A support implement 40 is fixed to the front surface side of the Z-axis moving plate 36. The support implement 40 supports part of a laser beam irradiation unit 42. The laser beam irradiation unit 42 has a laser oscillator (not illustrated) fixed to the base 4. For example, the laser oscillator has Nd:YVO₄, Nd:YAG, or the like as a laser medium and emits a pulsed laser beam having such a wavelength as to be transmitted through the substrate (for example, 1342 nm, 1064 nm). The laser beam that has gone off from the laser oscillator travels on an optical path inside the laser beam irradiation unit 42 and is guided to an irradiation head 52. A collecting lens (not illustrated) that focuses the laser beam and so forth are housed in the irradiation head 52.
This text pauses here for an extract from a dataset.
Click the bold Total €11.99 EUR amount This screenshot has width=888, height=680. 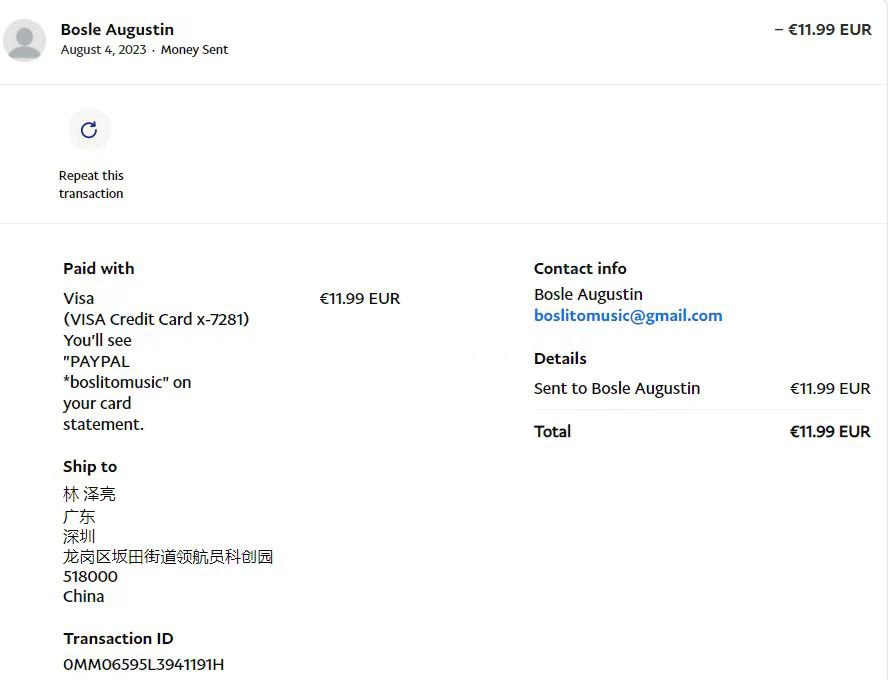click(830, 432)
The irradiation head 52 is disposed to face the holding surface 26a at the time of laser processing, and the laser beam is emitted to the holding surface 26a. The irradiation head 52 is disposed at a front end part of a circular columnar housing 54 having a longitudinal part disposed along the Y-axis direction. Part of the rear end part side of the housing 54 is fixed by the support implement 40. Moreover, an imaging unit 56 is fixed to the side surface of the housing 54 located near the irradiation head 52, in such a manner as to be able to face the holding surface 26a. The irradiation head 52, the housing 54, the imaging unit 56, and so forth can integrally move along the Z-axis direction by the Z-axis movement mechanism 32.

For example, the imaging unit 56 is a visible light camera unit having an objective lens, a light source such as a light emitting diode (LED), and an imaging element such as a charge-coupled device (CCD) image sensor or a complementary metal-oxide-semiconductor (CMOS) image sensor. In the case of the visible light camera unit, for example a photodiode made of Si is used as the imaging element. The imaging unit 56 may be an infrared camera unit having a light source such as an LED and an imaging element.

FIG. 4 is a sectional view schematically illustrating a substrate 19 when the laser processing step S20 is being executed. In the laser processing step S20, first, the substrate 19 is placed on the chuck table 26. Thereafter, the substrate 19 is sucked and held by the chuck table 26. Here, there is no particular limitation on the orientation of the substrate 19. In FIG. 4, a sectional view schematically illustrating the substrate 19 in which a front surface 19a is oriented upward and a back surface 19b is oriented downward is illustrated. Further, when laser processing of the substrate 19 has been executed, the substrate 19 becomes the holding jig 11, and the front surface 19a becomes the first surface 13 while the back surface 19b becomes the second surface 15. However, the orientation of the substrate 19 is not limited thereto. Originally, there is no structural difference between the front surface 19a and the back surface 19b of the substrate 19 in some cases, and they are not discriminated from each other in some cases. A protective tape or the like for protecting the substrate 19 may be stuck to the side of the back surface 19b of the substrate 19 in advance. This protective tape may be disposed on the substrate 19 with a diameter larger than that of the substrate 19, and an outer circumferential part of the protective tape may be stuck to a ring frame. In this case, the ring frame is fixed by the clamp units 26b of the chuck table 26. In the sectional view illustrated in FIG. 4, the protective tape stuck to the back surface 19b, the ring frame, and so forth are omitted.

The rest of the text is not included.